* Task item *
Repeat the entries exactly, keeping every line as it is.

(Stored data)
══════════
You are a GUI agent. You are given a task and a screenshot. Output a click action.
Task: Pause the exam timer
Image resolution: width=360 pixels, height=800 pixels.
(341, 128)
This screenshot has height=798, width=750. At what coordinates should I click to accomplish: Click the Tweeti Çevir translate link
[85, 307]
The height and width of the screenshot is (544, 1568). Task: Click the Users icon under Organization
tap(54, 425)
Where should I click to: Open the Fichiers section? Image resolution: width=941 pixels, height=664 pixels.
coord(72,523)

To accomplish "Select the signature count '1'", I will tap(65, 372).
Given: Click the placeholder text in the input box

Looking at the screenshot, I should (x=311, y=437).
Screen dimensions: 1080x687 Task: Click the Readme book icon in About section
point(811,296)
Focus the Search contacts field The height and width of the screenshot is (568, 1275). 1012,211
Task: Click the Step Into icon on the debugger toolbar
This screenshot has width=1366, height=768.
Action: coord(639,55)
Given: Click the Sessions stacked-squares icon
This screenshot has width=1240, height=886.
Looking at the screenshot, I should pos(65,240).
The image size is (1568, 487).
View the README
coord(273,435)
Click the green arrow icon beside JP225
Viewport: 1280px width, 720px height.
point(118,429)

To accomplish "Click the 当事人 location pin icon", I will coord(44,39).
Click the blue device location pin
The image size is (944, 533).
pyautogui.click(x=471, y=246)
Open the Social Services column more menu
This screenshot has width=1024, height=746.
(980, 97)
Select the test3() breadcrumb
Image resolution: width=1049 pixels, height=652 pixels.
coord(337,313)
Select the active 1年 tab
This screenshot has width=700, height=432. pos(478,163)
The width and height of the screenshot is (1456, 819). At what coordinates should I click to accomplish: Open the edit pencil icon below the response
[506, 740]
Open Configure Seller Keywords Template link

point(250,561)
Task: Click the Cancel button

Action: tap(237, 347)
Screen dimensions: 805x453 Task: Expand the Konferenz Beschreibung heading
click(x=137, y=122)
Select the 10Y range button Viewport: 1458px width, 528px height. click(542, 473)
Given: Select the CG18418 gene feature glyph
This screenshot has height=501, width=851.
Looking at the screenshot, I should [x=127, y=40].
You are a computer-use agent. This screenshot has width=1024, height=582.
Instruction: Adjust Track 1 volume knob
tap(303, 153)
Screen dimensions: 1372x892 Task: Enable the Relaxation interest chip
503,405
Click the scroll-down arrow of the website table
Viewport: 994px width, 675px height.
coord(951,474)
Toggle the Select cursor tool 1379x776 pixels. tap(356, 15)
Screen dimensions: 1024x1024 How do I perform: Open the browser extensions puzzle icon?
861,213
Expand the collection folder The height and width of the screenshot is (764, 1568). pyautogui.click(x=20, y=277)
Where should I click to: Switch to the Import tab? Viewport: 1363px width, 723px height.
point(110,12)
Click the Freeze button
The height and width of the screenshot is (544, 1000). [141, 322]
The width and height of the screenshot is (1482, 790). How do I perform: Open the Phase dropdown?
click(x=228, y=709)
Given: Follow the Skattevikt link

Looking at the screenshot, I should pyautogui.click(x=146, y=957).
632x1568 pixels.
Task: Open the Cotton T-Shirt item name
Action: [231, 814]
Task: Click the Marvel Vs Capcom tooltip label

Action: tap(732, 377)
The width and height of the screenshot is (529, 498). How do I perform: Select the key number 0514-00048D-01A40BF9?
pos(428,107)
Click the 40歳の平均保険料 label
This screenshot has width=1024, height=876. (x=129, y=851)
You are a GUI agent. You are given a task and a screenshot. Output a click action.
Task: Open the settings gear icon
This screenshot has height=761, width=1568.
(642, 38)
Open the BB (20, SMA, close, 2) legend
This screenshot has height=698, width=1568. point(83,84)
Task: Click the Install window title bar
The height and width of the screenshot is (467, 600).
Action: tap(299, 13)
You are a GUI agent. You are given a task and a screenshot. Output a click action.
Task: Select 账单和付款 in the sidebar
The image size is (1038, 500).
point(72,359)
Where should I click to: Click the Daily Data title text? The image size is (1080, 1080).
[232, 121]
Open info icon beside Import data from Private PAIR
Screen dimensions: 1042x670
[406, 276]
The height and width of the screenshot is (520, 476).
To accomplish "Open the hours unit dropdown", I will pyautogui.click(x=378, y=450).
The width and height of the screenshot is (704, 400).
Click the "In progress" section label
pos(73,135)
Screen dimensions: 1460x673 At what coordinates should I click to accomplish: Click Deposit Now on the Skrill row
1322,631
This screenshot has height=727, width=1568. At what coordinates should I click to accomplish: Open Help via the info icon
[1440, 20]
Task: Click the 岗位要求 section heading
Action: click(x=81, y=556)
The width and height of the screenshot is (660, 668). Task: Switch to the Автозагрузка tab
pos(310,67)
══════════
* Finished exercise *
You are a GUI agent. You are given a task and a screenshot. Output a click action.
Task: Pause the exam timer
Image resolution: width=360 pixels, height=800 pixels.
(341, 128)
This screenshot has height=798, width=750. At what coordinates should I click to accomplish: Click the Tweeti Çevir translate link
[85, 307]
The height and width of the screenshot is (544, 1568). Task: Click the Users icon under Organization
tap(54, 425)
Where should I click to: Open the Fichiers section? Image resolution: width=941 pixels, height=664 pixels.
coord(72,523)

To accomplish "Select the signature count '1'", I will tap(65, 372).
Given: Click the placeholder text in the input box

Looking at the screenshot, I should (x=311, y=437).
Screen dimensions: 1080x687 Task: Click the Readme book icon in About section
point(811,296)
Focus the Search contacts field The height and width of the screenshot is (568, 1275). 1012,211
Task: Click the Step Into icon on the debugger toolbar
This screenshot has width=1366, height=768.
Action: coord(639,55)
Given: Click the Sessions stacked-squares icon
This screenshot has width=1240, height=886.
Looking at the screenshot, I should pos(65,240).
The image size is (1568, 487).
View the README
coord(273,435)
Click the green arrow icon beside JP225
Viewport: 1280px width, 720px height.
point(118,429)

To accomplish "Click the 当事人 location pin icon", I will coord(44,39).
Click the blue device location pin
The image size is (944, 533).
pyautogui.click(x=471, y=246)
Open the Social Services column more menu
This screenshot has width=1024, height=746.
(980, 97)
Select the test3() breadcrumb
Image resolution: width=1049 pixels, height=652 pixels.
coord(337,313)
Select the active 1年 tab
This screenshot has width=700, height=432. pos(478,163)
The width and height of the screenshot is (1456, 819). At what coordinates should I click to accomplish: Open the edit pencil icon below the response
[506, 740]
Open Configure Seller Keywords Template link

point(250,561)
Task: Click the Cancel button

Action: tap(237, 347)
Screen dimensions: 805x453 Task: Expand the Konferenz Beschreibung heading
click(x=137, y=122)
Select the 10Y range button Viewport: 1458px width, 528px height. click(542, 473)
Given: Select the CG18418 gene feature glyph
This screenshot has height=501, width=851.
Looking at the screenshot, I should [x=127, y=40].
You are a computer-use agent. This screenshot has width=1024, height=582.
Instruction: Adjust Track 1 volume knob
tap(303, 153)
Screen dimensions: 1372x892 Task: Enable the Relaxation interest chip
503,405
Click the scroll-down arrow of the website table
Viewport: 994px width, 675px height.
coord(951,474)
Toggle the Select cursor tool 1379x776 pixels. tap(356, 15)
Screen dimensions: 1024x1024 How do I perform: Open the browser extensions puzzle icon?
861,213
Expand the collection folder The height and width of the screenshot is (764, 1568). pyautogui.click(x=20, y=277)
Where should I click to: Switch to the Import tab? Viewport: 1363px width, 723px height.
point(110,12)
Click the Freeze button
The height and width of the screenshot is (544, 1000). [141, 322]
The width and height of the screenshot is (1482, 790). How do I perform: Open the Phase dropdown?
click(x=228, y=709)
Given: Follow the Skattevikt link

Looking at the screenshot, I should pyautogui.click(x=146, y=957).
632x1568 pixels.
Task: Open the Cotton T-Shirt item name
Action: [231, 814]
Task: Click the Marvel Vs Capcom tooltip label

Action: tap(732, 377)
The width and height of the screenshot is (529, 498). How do I perform: Select the key number 0514-00048D-01A40BF9?
pos(428,107)
Click the 40歳の平均保険料 label
This screenshot has width=1024, height=876. (x=129, y=851)
You are a GUI agent. You are given a task and a screenshot. Output a click action.
Task: Open the settings gear icon
This screenshot has height=761, width=1568.
(642, 38)
Open the BB (20, SMA, close, 2) legend
This screenshot has height=698, width=1568. point(83,84)
Task: Click the Install window title bar
The height and width of the screenshot is (467, 600).
Action: tap(299, 13)
You are a GUI agent. You are given a task and a screenshot. Output a click action.
Task: Select 账单和付款 in the sidebar
The image size is (1038, 500).
point(72,359)
Where should I click to: Click the Daily Data title text? The image size is (1080, 1080).
[232, 121]
Open info icon beside Import data from Private PAIR
Screen dimensions: 1042x670
[406, 276]
The height and width of the screenshot is (520, 476).
To accomplish "Open the hours unit dropdown", I will pyautogui.click(x=378, y=450).
The width and height of the screenshot is (704, 400).
Click the "In progress" section label
pos(73,135)
Screen dimensions: 1460x673 At what coordinates should I click to accomplish: Click Deposit Now on the Skrill row
1322,631
This screenshot has height=727, width=1568. At what coordinates should I click to accomplish: Open Help via the info icon
[1440, 20]
Task: Click the 岗位要求 section heading
Action: click(x=81, y=556)
The width and height of the screenshot is (660, 668). Task: Switch to the Автозагрузка tab
pos(310,67)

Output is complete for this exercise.